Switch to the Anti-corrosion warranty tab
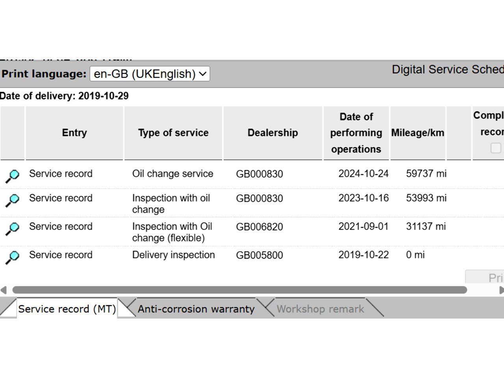504x378 pixels. [196, 309]

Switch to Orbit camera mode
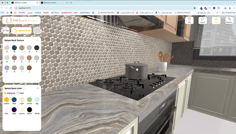pyautogui.click(x=216, y=20)
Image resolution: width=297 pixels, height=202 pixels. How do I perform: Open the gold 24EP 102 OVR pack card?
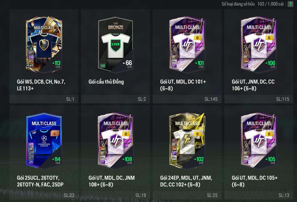[x=187, y=141]
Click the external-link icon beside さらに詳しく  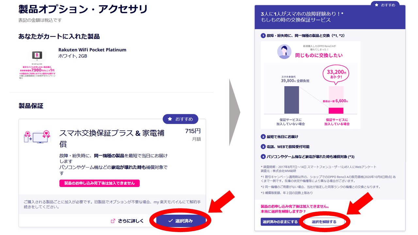pyautogui.click(x=113, y=221)
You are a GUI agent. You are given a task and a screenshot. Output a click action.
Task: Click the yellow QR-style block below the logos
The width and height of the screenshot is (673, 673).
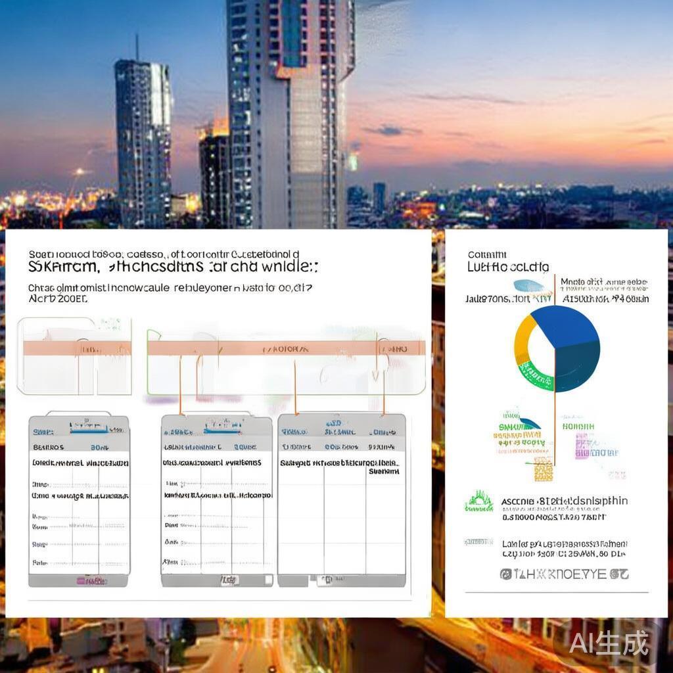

● ● ●

Your goal
Scan the records for the word "screenshot" and copy every line where it is found.

Answer to this task
You are a GUI agent. You are given a task and a screenshot. Output a click action.
The width and height of the screenshot is (673, 673).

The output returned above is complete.